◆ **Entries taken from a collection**
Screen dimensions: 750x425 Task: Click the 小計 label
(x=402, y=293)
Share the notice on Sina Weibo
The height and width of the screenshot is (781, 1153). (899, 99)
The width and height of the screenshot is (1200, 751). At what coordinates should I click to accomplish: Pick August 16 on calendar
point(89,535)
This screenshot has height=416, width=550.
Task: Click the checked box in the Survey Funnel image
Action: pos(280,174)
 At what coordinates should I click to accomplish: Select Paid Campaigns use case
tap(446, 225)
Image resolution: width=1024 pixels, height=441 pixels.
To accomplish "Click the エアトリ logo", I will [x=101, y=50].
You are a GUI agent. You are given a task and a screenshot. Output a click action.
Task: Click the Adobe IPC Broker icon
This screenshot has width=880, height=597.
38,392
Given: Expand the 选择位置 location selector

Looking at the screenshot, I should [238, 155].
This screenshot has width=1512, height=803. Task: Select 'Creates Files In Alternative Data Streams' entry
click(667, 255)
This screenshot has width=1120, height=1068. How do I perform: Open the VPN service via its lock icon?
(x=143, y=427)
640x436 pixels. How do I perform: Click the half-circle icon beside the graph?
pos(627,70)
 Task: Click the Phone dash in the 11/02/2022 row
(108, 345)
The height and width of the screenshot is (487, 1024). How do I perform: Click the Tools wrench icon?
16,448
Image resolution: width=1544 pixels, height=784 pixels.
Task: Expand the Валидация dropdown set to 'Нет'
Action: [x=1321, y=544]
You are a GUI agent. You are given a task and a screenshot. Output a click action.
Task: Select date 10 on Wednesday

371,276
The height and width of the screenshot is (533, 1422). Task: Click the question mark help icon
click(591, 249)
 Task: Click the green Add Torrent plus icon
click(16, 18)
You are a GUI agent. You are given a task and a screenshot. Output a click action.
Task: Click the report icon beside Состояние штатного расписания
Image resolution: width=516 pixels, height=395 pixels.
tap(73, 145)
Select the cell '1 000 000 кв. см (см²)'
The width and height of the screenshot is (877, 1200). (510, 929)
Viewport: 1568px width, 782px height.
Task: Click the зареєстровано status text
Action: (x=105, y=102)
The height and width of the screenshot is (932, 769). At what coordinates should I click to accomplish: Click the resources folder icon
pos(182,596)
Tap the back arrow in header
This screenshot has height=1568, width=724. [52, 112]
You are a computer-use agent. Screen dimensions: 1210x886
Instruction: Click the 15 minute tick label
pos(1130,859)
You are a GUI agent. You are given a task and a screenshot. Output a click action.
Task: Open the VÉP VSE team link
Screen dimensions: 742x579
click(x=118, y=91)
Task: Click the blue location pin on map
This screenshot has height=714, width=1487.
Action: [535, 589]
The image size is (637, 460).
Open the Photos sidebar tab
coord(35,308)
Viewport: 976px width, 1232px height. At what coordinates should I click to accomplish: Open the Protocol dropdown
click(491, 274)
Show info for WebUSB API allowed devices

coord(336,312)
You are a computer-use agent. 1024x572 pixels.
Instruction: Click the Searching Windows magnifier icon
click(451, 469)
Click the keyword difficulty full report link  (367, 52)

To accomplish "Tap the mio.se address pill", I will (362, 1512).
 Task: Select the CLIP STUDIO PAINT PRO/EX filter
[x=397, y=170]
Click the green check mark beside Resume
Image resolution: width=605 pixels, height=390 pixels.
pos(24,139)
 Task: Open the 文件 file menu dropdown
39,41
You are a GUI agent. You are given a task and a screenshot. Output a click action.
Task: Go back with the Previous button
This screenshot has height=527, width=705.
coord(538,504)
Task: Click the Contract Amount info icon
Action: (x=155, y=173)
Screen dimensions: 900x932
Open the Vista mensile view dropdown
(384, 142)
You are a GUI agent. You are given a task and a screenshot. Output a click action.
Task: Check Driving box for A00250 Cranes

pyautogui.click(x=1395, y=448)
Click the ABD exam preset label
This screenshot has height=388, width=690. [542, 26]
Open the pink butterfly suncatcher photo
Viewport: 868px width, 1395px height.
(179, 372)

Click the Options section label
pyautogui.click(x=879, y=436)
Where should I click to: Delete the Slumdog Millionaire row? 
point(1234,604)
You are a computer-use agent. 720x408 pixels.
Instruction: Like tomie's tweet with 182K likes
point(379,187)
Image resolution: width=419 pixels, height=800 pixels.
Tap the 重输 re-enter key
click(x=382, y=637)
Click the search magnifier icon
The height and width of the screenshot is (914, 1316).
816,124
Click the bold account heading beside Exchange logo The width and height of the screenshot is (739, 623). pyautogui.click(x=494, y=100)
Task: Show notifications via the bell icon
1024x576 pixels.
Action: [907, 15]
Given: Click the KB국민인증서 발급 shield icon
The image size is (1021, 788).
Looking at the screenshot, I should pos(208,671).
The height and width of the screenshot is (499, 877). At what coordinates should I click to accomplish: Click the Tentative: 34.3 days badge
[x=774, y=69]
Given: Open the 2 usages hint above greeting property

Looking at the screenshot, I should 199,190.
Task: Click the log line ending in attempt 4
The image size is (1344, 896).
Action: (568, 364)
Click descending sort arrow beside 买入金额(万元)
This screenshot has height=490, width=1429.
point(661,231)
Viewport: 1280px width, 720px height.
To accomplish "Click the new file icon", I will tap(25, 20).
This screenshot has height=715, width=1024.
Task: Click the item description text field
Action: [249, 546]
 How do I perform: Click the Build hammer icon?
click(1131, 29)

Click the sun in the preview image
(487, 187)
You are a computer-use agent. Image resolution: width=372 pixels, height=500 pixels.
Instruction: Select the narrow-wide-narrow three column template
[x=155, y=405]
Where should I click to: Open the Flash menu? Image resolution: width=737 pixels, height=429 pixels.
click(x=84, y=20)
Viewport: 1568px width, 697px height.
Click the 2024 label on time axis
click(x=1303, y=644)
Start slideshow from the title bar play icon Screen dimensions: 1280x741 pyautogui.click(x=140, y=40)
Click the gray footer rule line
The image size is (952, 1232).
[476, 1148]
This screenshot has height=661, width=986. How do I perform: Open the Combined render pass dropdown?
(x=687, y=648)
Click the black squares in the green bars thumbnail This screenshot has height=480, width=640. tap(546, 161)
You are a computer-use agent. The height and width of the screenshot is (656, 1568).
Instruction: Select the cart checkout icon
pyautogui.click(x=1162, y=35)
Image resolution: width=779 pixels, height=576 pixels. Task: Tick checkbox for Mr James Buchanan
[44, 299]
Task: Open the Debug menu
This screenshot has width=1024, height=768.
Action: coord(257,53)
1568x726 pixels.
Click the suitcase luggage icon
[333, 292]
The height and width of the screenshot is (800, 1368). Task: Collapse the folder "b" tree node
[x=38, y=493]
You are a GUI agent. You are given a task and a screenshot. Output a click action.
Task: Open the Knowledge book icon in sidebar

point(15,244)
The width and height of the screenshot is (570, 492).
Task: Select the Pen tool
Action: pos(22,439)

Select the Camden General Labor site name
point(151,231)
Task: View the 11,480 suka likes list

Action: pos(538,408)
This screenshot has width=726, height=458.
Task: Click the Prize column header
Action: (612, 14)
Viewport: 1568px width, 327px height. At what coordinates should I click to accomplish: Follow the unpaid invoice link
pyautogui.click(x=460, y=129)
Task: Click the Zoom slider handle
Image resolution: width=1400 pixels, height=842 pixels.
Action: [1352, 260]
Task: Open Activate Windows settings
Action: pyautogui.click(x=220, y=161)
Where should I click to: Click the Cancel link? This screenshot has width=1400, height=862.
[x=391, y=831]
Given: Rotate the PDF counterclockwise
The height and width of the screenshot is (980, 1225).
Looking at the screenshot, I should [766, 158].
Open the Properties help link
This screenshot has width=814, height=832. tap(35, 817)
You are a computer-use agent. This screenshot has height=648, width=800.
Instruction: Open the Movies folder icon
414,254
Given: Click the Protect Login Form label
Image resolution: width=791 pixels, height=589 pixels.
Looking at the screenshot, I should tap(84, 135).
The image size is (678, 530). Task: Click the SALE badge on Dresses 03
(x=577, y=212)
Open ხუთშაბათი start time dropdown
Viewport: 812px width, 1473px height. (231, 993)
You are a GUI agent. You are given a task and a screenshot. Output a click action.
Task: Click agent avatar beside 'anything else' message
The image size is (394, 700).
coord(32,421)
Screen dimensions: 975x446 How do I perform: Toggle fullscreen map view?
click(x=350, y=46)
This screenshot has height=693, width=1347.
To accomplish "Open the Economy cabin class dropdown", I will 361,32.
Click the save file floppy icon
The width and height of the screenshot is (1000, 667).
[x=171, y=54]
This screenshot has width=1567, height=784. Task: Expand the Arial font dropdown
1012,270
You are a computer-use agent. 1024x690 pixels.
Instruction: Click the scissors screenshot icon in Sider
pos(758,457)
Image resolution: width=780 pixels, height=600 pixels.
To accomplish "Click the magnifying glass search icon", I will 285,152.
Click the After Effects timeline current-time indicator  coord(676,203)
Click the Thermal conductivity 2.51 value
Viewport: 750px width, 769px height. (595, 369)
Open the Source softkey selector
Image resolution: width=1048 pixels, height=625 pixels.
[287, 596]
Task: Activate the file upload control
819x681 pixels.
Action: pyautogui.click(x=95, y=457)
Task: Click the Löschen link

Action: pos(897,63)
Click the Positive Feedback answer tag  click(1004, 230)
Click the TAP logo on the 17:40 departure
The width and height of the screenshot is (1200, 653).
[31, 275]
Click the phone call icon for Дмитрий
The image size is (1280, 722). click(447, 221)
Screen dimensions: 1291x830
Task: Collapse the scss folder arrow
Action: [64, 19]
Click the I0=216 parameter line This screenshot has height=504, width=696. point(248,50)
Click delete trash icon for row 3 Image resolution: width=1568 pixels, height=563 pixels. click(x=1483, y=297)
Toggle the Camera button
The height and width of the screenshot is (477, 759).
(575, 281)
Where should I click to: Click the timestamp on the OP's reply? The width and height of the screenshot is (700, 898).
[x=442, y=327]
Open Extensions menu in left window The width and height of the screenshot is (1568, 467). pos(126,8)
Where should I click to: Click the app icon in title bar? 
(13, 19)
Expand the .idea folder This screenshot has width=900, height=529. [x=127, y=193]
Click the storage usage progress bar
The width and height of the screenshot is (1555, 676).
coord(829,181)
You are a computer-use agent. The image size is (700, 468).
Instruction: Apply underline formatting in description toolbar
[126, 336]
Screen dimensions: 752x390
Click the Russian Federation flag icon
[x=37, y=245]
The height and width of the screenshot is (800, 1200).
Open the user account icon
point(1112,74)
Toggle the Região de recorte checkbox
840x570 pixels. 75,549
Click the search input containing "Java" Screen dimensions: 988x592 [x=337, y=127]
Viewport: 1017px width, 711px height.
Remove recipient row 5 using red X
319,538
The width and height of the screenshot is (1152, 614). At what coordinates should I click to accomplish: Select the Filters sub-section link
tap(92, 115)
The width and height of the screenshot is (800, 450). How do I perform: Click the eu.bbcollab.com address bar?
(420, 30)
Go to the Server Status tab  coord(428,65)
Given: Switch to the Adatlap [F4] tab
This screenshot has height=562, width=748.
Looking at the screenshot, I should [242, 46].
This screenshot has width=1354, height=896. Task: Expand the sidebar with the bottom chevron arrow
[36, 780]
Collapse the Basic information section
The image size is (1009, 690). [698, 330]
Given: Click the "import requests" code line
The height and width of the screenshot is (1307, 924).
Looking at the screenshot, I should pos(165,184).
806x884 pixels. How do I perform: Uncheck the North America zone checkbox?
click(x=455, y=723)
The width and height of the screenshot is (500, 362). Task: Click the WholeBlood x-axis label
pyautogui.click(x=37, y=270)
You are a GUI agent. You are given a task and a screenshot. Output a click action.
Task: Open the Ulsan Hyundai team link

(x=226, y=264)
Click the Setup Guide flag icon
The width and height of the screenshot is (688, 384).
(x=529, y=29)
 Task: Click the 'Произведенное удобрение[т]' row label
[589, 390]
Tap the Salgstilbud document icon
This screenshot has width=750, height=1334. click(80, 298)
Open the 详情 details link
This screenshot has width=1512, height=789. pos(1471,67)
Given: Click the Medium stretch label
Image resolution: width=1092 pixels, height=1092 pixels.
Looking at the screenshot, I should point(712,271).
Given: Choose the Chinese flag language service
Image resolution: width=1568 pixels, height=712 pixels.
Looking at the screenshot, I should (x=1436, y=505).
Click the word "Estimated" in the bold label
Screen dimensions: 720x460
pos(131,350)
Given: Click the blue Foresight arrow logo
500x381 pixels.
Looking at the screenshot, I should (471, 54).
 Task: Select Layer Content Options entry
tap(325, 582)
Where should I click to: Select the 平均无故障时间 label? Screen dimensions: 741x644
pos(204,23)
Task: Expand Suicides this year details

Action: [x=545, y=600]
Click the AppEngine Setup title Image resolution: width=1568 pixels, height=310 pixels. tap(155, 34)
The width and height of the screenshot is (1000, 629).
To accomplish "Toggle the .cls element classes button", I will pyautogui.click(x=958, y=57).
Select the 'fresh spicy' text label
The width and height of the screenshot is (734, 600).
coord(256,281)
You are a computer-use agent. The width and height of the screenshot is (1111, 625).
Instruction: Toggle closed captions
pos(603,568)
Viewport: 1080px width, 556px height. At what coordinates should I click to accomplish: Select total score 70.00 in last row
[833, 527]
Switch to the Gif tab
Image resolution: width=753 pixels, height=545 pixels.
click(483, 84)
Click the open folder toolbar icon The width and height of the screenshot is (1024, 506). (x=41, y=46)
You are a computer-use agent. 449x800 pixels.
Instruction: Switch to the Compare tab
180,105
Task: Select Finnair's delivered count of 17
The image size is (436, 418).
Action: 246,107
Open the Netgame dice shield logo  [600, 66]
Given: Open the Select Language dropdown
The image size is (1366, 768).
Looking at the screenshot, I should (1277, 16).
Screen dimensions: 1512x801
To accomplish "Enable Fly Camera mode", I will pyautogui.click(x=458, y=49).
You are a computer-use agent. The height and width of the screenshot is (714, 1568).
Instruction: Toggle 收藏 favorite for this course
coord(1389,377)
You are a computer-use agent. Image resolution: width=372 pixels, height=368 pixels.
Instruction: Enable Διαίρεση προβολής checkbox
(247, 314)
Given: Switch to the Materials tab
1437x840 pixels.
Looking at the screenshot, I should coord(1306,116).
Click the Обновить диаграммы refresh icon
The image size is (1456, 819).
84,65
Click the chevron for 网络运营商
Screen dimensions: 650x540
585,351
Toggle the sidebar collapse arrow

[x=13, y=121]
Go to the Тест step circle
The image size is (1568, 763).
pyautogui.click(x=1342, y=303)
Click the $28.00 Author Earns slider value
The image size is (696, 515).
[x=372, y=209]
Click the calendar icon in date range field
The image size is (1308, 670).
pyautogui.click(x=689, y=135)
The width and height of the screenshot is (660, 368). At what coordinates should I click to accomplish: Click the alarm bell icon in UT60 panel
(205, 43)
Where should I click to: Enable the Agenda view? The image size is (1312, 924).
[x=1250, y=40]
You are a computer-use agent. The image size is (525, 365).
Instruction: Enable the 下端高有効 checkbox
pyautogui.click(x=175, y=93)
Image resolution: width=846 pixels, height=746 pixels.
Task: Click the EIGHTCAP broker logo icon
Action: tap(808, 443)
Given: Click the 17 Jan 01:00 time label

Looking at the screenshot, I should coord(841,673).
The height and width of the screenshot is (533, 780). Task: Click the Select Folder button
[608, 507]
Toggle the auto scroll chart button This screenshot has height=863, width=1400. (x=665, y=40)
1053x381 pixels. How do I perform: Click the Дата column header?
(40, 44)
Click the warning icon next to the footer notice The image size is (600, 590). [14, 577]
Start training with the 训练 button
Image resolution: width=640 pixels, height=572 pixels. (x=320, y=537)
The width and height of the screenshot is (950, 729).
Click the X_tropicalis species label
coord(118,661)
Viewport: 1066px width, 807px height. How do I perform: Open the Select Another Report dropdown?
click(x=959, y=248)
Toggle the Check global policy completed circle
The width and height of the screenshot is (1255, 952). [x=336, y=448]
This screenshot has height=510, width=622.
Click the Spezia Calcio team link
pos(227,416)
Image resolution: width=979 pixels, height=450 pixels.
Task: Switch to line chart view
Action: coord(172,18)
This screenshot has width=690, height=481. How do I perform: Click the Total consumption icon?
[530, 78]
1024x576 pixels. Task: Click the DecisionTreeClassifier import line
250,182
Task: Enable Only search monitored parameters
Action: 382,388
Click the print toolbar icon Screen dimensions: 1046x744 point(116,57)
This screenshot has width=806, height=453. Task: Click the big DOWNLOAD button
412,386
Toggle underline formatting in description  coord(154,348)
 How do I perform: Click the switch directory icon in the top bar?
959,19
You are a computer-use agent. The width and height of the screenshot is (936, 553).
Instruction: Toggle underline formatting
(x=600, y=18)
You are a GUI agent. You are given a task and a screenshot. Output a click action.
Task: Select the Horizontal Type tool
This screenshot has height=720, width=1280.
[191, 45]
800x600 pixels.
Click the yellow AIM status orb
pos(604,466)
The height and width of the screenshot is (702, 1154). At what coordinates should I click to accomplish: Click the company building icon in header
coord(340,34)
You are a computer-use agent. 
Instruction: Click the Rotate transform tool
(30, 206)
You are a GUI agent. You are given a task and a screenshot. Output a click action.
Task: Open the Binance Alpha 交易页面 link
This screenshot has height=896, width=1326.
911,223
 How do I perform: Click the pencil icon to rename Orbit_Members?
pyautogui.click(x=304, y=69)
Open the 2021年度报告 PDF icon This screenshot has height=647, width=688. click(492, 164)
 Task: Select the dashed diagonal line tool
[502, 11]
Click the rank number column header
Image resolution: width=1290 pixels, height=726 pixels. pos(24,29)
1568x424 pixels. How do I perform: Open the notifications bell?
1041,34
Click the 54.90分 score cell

◆ **WHAT YOU HAVE TO DO**
Return every line from the entries above that includes the word "blue".

◆ **SOLUTION**
Task: Click the blue location pin on map
Given: Click the blue Foresight arrow logo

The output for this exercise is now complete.